Chronic Obstructive Pulmonary Disease: Epidemiology, Clinical Presentation, and Evaluation
Clinical Presentation
COPD is heterogeneous in its presentation. Based on data from NHANES III, 44% of patients with severe airflow limitation (FEV1 < 50% of predicted) may not report symptoms [3]. Among patients with severe airflow limitation who do report symptoms, the symptoms reported most frequently include wheezing (64%) and shortness of breath (65%).
In recent years, COPD has been increasingly recognized as a systemic illness, with effects on nutritional status, muscle wasting, and depression [56–58]. A large proportion of patients probably have components of chronic bronchitis, asthma, and emphysema occurring together. Although some of this overlap may be related to misdiagnosis, some of it may be a measure of the presence of airflow limitation reversibility, as described above. Better defining individuals in these groups may ultimately help tailor better interventions.
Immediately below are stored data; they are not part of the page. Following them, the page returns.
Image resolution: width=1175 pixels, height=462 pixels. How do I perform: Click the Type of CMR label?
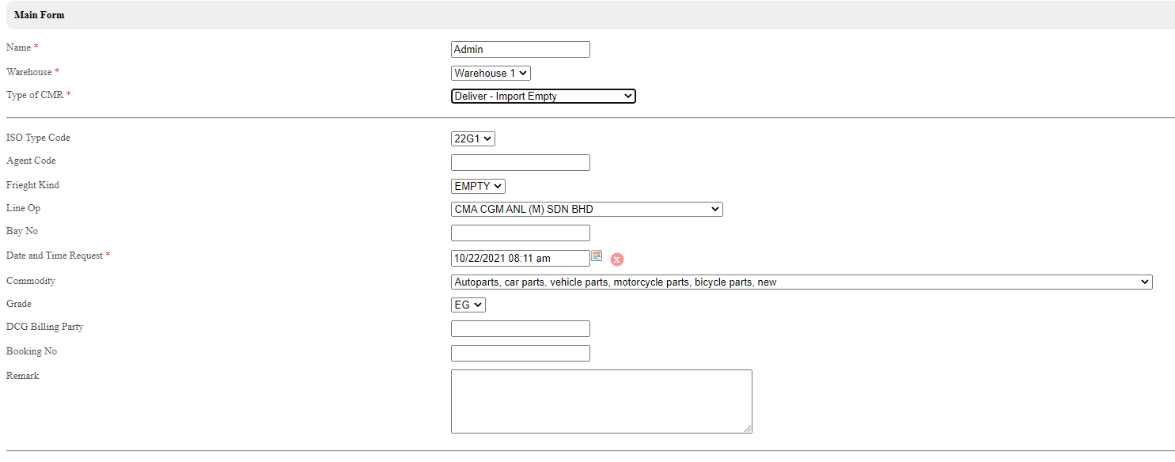[35, 95]
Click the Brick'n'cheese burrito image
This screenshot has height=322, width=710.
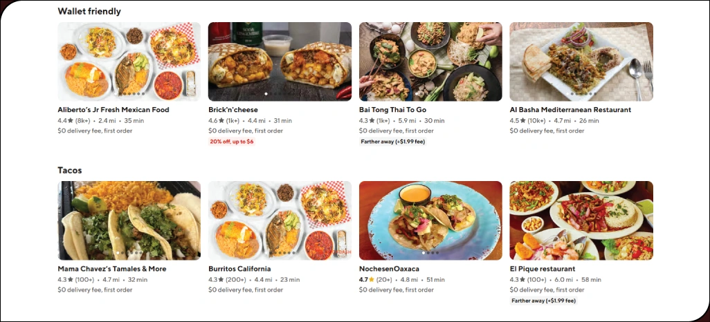(x=280, y=61)
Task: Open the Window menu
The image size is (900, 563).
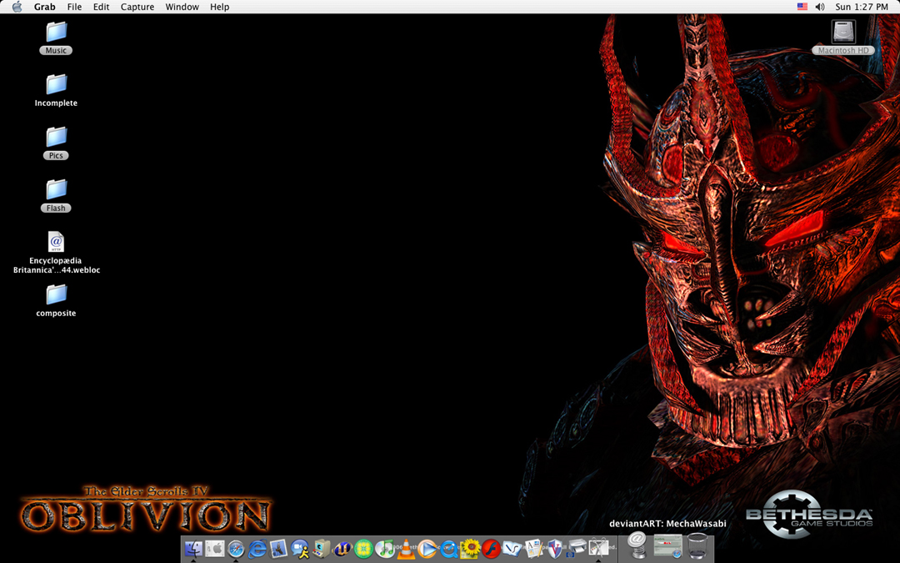Action: 182,7
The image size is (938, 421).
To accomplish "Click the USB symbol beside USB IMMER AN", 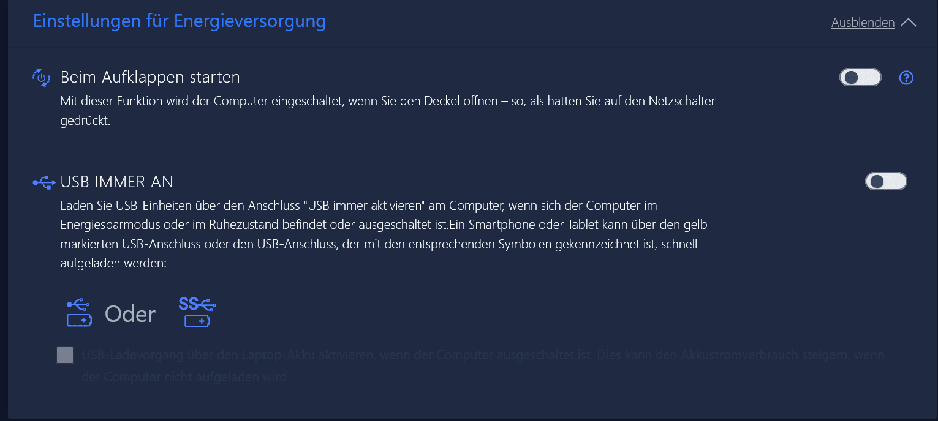I will 44,182.
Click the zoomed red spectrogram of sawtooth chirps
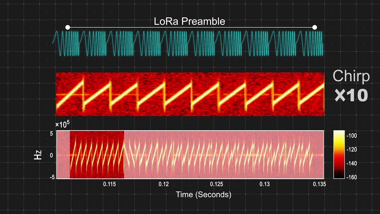Viewport: 380px width, 214px height. [190, 94]
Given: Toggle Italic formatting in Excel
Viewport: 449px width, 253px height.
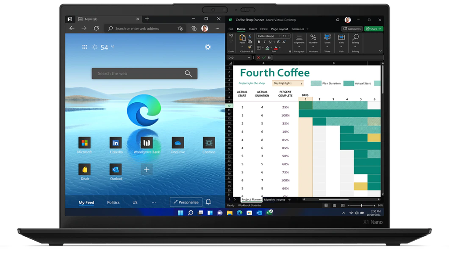Looking at the screenshot, I should [x=264, y=42].
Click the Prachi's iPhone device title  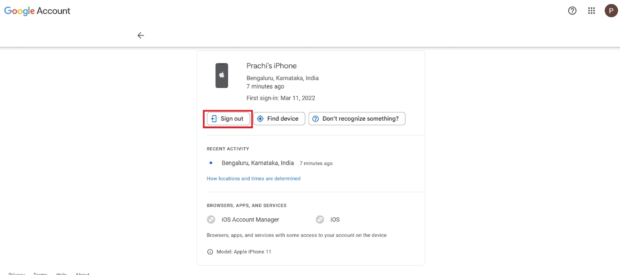click(x=271, y=66)
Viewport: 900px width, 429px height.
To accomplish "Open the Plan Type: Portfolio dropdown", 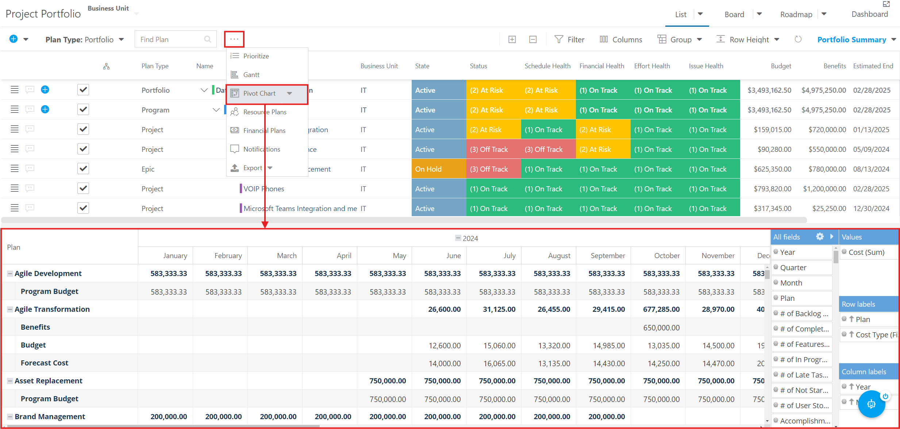I will tap(85, 39).
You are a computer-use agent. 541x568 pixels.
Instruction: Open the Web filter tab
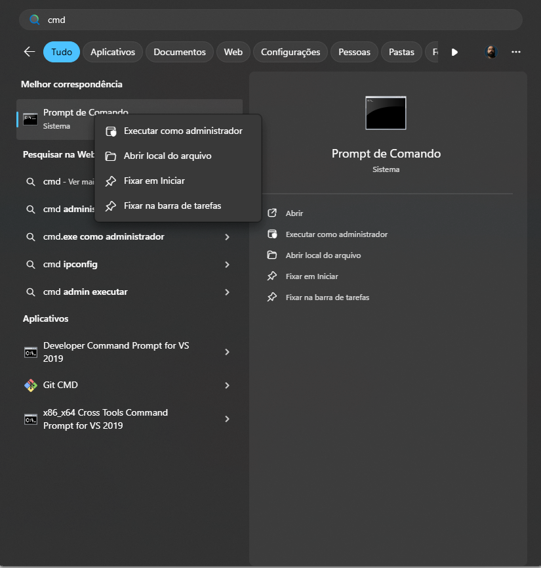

Some of the barriers to COPD diagnosis and subsequent treatment often include insufficient knowledge and awareness about COPD especially among primary care physicians, misdiagnosis of COPD as other respiratory diseases such asthma, as well as patient-related barriers involving lack of awareness of early symptoms of COPD and considering them to be related to aging or smoking [59].
Evaluation
The evaluation of a patient with suspected COPD is oriented toward establishing the correct diagnosis and, once this has occurred, determining the extent of the impairment such that therapy can be appropriately targeted.
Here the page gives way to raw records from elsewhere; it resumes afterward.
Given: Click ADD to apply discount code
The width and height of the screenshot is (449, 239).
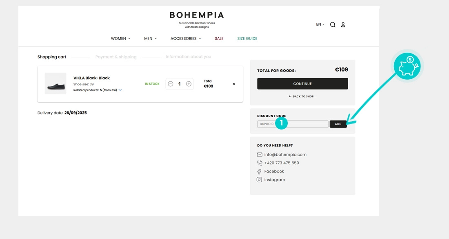Looking at the screenshot, I should [338, 124].
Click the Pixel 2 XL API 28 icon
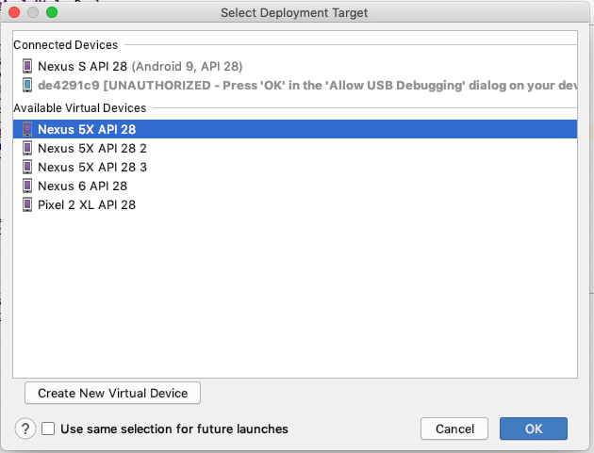This screenshot has width=594, height=453. tap(27, 204)
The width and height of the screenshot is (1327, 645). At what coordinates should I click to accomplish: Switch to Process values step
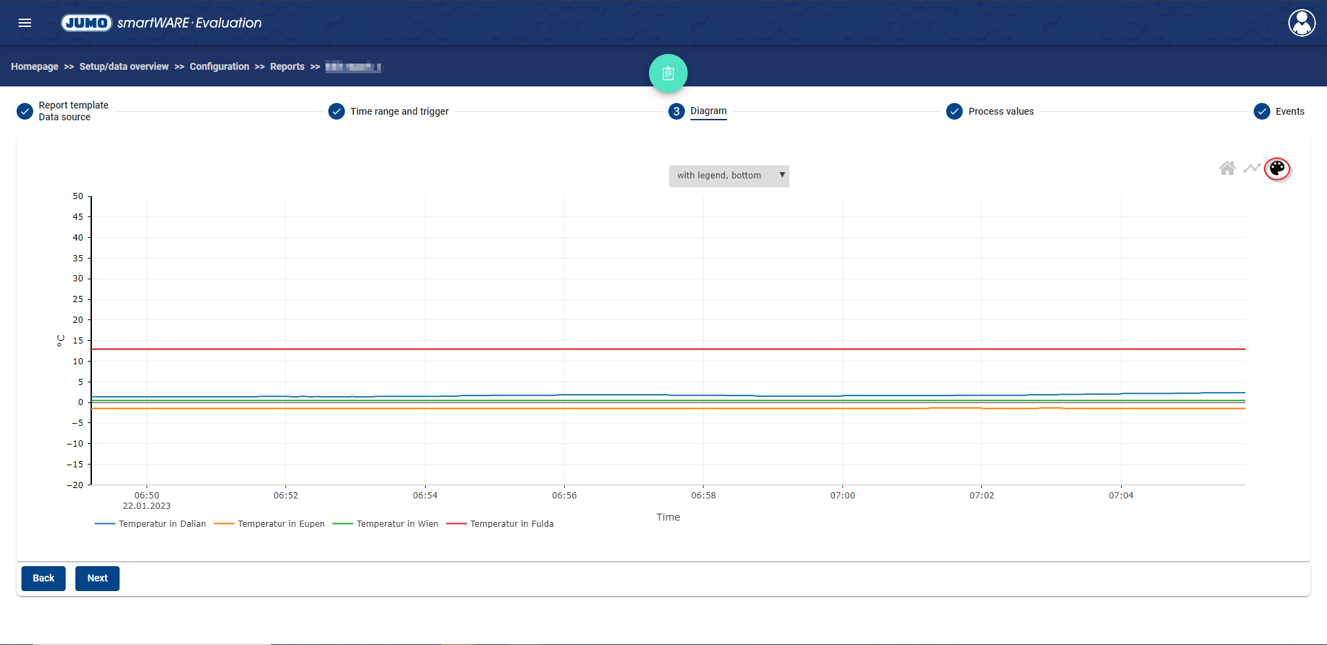pos(1000,111)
Components in the evaluation of COPD are listed in Table 3. Every patient with suspected COPD should undergo a thorough history and physical examination. The history should pay particular attention to the following: exposure to risk factors; past history of asthma or allergic disease; family history of COPD; presence of comorbid diseases; effect of disease on the patient’s life, including ability to work and mental health status; and possibilities for reducing risk factors, especially smoking cessation [4]. The physical examination is rarely diagnostic in COPD because most physical abnormalities do not occur until the advanced stages of the disease. Physical examination findings in
Pulmonary function testing is a critical part of the evaluation of suspected COPD. Whereas most patients with COPD can be managed by a primary care physician, patients with moderate or severe COPD should be evaluated by a specialist [4].
Once the diagnosis of moderate or severe COPD has been established, further testing, including chest radiograph, arterial blood gas determination, screening for α1-antitrypsin deficiency, 6-minute walk testing or exercise oxymetry may be indicated based on the patient’s history and/or clinical findings. Data from computed tomography scans are useful in some advanced cases.
Prognosis of COPD is often influenced by presence of various comorbidities including extrapulmonary, such as osteoporosis, metabolic syndrome, and depression that may be seen as parts of multimorbidity associated with aging [60,61]. Therefore, it is advised to look for comorbidities in COPD patients with any severity of airflow obstruction and treat them accordingly [4].
Therapy for COPD targets reducing risk factors, improving symptoms, and decreasing the risk of exacerbations [10]. Interventions include smoking cessation, vaccinations, decreasing exposures to occupational and environmental pollutants, pulmonary rehabilitation, bronchodilators, and corticosteroids. Select patients with advanced COPD may benefit from other interventions, such as surgical reduction of lung size, lung transplant, the phosphodiesterase inhibitor roflumilast and chronic treatment with antibiotics such as macrolides.